**Task inputs:**
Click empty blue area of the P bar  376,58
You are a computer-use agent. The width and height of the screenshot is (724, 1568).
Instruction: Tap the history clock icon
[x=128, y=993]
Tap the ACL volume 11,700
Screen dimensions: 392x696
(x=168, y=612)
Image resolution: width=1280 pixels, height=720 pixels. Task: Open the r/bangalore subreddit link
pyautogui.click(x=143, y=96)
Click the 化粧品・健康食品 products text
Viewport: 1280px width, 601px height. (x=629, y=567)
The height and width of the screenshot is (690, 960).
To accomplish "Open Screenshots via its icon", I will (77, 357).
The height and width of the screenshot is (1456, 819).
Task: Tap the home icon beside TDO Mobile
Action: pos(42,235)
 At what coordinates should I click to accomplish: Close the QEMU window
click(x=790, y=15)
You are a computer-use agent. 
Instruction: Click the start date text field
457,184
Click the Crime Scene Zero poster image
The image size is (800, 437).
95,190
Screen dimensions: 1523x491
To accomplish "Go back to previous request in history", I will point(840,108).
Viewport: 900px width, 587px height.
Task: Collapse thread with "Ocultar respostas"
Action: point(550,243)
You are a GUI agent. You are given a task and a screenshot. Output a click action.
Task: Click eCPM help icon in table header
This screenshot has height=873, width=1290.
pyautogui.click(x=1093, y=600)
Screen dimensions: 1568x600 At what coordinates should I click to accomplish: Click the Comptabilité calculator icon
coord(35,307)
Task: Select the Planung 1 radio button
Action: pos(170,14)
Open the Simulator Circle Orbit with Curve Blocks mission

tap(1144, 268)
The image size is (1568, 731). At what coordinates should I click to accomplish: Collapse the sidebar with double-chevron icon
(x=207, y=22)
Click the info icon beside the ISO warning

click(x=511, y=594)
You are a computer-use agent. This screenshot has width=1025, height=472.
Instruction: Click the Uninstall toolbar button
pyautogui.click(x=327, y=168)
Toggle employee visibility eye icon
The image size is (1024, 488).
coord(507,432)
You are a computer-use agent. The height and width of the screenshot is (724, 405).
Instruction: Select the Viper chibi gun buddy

**Work request:** Nothing but the lines from the one with "Instruction: Click the Uninstall" through the last line of the entries should be repeated, and those exactly.

**Finished task:**
Instruction: Click the Uninstall toolbar button
pyautogui.click(x=327, y=168)
Toggle employee visibility eye icon
The image size is (1024, 488).
coord(507,432)
You are a computer-use agent. The height and width of the screenshot is (724, 405).
Instruction: Select the Viper chibi gun buddy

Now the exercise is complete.